Dia desses, após a (re)leitura de Nefertiti, e os Mistérios Sagrados do Egito (1964), da escritora brasileira Chiang Sing (1924-2002), comecei a ler O Egípcio (1945), do escritor finlandês Mika Walkari (1908-1979). O Egípcio é um livro curioso e perturbador, profundamente crítico aos sistemas religiosos e políticos. Narra a saga de Sinuhe, médico do Faraó Akhenaton, em viagem pelo mundo antigo, buscando conhecimento medicinal, fortuna e oportunidade para exercer a profissão. Embora alguns diálogos tenham me parecido racistas, o que me chamou a atenção é a forma universal como Walkari trata da formação escolar de Sinuhe. Nas páginas iniciais da edição brasileira de 1985, publicada pela Editora Itatiaia, com tradução de José Geraldo Vieira, encontrei verdadeiras pérolas sobre educação escolar. Pela importância dos textos, que espero ser um incentivo à leitura do romance, selecionei sete belíssimos trechos:
(...) 3
Meu professor era o velho sacerdote Oneh que morava perto de nós e que dava aulas na sua varanda derrocada. Seus alunos eram filhos de artesões, mercadores, capatazes de docas e oficiais não comissionados cuja ambição se restringia a abrir uma carreira de escriba para os filhos. Oneh fora servente do Celestial MT do templo e era, por conseguinte bem capacitado para dar lições elementares de escrita a crianças que mais tarde teriam a seu cargo lojas de mercadorias, depósitos de cereais, cabeças de gado ou provisões para o exército. Havia centenas de escolinhas assim na grande idade de Tebas. A instrução não era cara; os alunos tinham apenas que sustentar o professor. O filho do vendedor de carvão se encarregava de lhe encher sempre o braseiro durante o inverno; o filho do tecelão fornecia-lhe tecidos; o filho do merceeiro não deixava que lhe faltassem cereais, e meu pai lhe tratava as muitas dores e pontadas e lhe dava ervas sedativas a serem tomadas com o vinho.

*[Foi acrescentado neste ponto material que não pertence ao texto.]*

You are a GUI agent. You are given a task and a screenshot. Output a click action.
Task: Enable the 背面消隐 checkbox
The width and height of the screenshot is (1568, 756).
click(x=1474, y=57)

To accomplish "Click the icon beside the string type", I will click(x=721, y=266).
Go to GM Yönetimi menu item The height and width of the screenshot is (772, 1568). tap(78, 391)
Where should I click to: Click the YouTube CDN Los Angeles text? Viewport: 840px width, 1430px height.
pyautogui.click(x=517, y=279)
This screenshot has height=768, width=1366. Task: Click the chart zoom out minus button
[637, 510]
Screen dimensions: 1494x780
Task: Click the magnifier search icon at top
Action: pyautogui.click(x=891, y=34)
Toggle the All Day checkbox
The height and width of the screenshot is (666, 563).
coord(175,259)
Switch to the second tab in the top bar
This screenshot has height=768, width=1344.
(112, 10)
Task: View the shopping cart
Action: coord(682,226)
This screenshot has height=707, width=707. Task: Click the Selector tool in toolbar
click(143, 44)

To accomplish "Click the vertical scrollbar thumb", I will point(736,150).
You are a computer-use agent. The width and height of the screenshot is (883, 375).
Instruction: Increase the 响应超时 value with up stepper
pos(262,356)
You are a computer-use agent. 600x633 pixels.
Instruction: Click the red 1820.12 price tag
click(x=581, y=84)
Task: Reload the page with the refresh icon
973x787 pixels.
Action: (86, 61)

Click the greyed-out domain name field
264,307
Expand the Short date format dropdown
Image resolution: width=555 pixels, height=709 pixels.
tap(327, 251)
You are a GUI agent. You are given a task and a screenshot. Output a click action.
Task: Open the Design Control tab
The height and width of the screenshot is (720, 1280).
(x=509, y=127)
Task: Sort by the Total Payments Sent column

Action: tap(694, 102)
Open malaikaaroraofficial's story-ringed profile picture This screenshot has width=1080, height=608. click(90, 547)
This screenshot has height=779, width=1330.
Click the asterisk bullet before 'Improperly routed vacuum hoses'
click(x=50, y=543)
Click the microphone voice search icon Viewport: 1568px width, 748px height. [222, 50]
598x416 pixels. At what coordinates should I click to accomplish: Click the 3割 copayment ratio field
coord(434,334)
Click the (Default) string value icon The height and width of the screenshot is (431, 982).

Dependendo tanto de nós, Oneh tinha por força que ser um inefável professor. Um garoto que adormecesse em cima da sua lousa jamais sofria puxões de orelhas; bastava que na manhã seguinte lhe trouxesse uma gulodice. As vezes o filho do cerealeiro trazia uma botija com cerveja. Em dias assim prestávamos atenção porque o velho Oneh ficava inspirado e nos contava estranhas histórias do outro mundo: da Celestial Mut, do Criador, de Ptah e de sexos de seus companheiros.
Ríamos, pensando que o havíamos distraído das nossas tarefas difíceis, principalmente de termos que escrever caracteres enfadonhos pelo resto do dia; foi bem mais tarde que averiguei que o velho Oneh era um professor bem mais sábio do que cuidávamos. Havia um propósito naquela sua mania de contar lendas a que a sua mente piedosa, ingênua, sabia dar vida. Através delas ficávamos sabendo as tradições do antigo Egito. Nelas nenhuma ação má ficava sem castigo. Cada coração humano era pesado ininterruptamente diante do alto trono de Osiris. Cada mortal cujas ações más fossem desvendadas sobre as balanças do deus de cabeça de Chacal era arremessado ao Devorador que era uma fusão de crocodilo e hipopótamo, mais aterrorizante do que qualquer deles isoladamente.
Falava também do sinistro Olho Voltado, o terrível barqueiro sem cuja ajuda ninguém conseguia chegar aos campos dos bem-aventurados; quando remava ia voltado para a popa, nunca para a proa como os barqueiros humanos do Nilo. Oneh nos fazia repetir de cor as frases que nos pudessem ser vantajosas e propícias. Ensinava-nos a copiá-las e a, em seguida, escreve-las de cor, corrigindo nossos erros com a gentil advertência de que o menor engano nos destruiria todos os ensejos de uma vida feliz no futuro.
Se acaso entregássemos ao Olho Voltado uma carta contendo um erro mesmo trivial seríamos forçados a vagar como sombras por toda a eternidade pelas margens daquelas águas sombrias; ou, pior ainda, nos engolfaríamos nos medonhos abismos dos reinos da morte.